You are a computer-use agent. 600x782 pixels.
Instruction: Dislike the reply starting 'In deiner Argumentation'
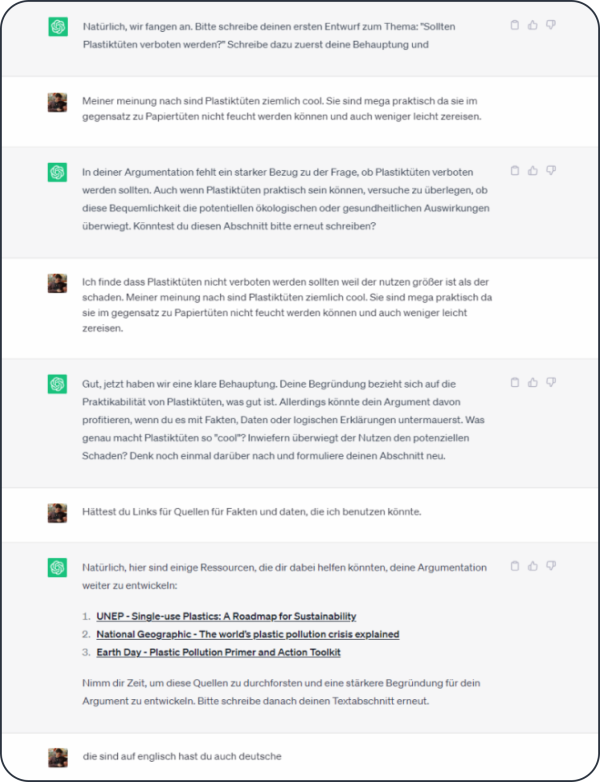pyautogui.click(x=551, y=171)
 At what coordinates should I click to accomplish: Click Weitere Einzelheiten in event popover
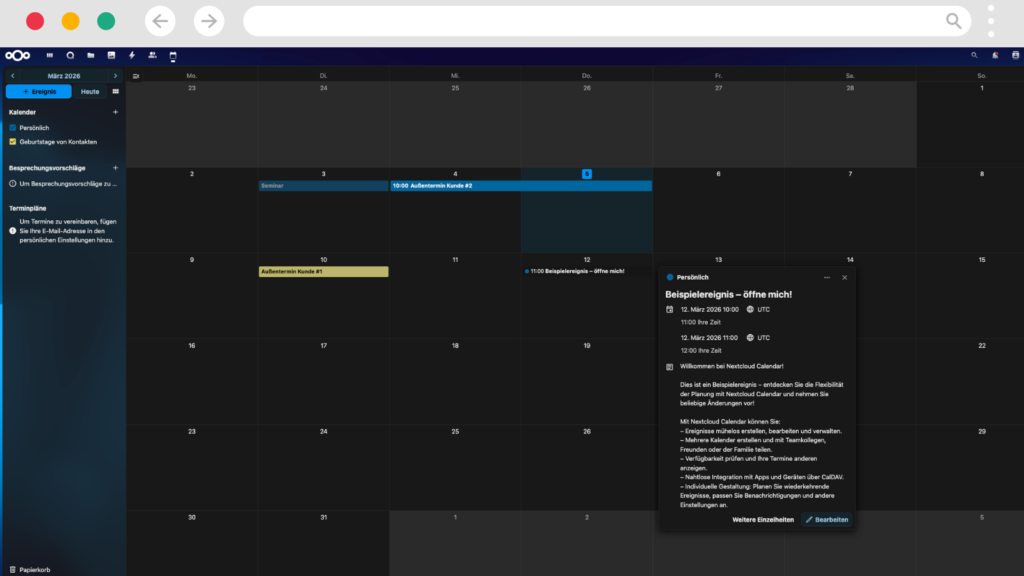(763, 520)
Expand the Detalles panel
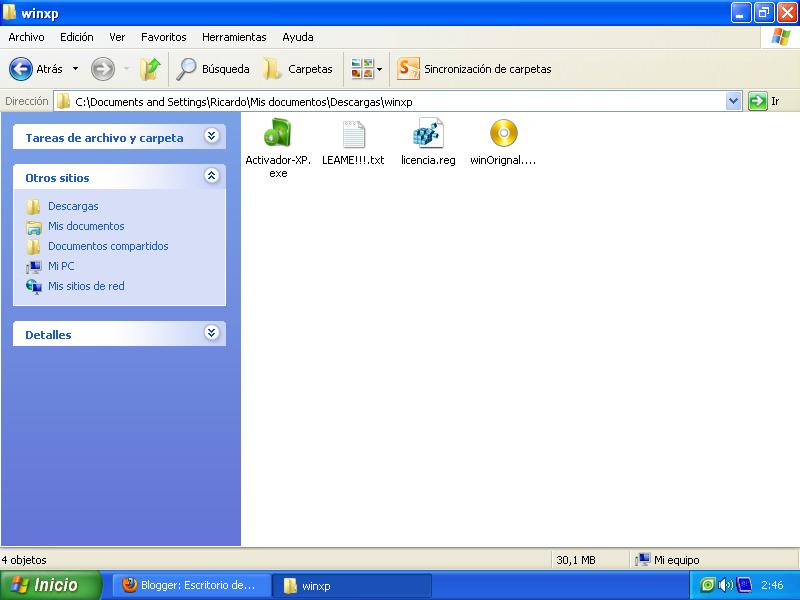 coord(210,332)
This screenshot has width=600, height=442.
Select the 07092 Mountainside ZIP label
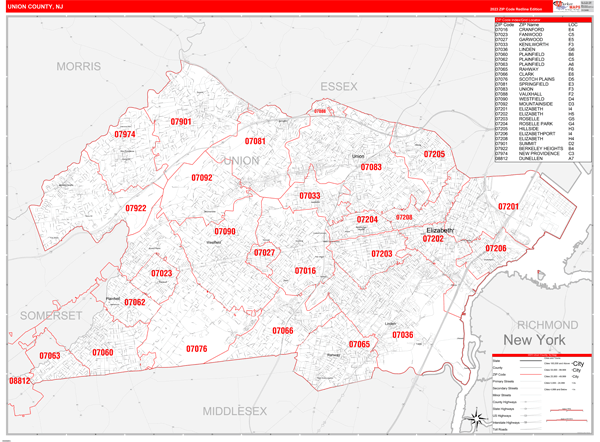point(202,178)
+ + + + + + +
SET TASK
Copy out the lines of all the records above word for word, and leave the pictures out of your answer.

COMPLETE ANSWER
You are a computer-use agent. 600x782 pixels.
Instruction: Dislike the reply starting 'In deiner Argumentation'
pyautogui.click(x=551, y=171)
 At what coordinates should I click to accomplish: Click Weitere Einzelheiten in event popover
(763, 520)
Expand the Detalles panel
 coord(210,332)
This screenshot has width=600, height=442.
Select the 07092 Mountainside ZIP label
point(202,178)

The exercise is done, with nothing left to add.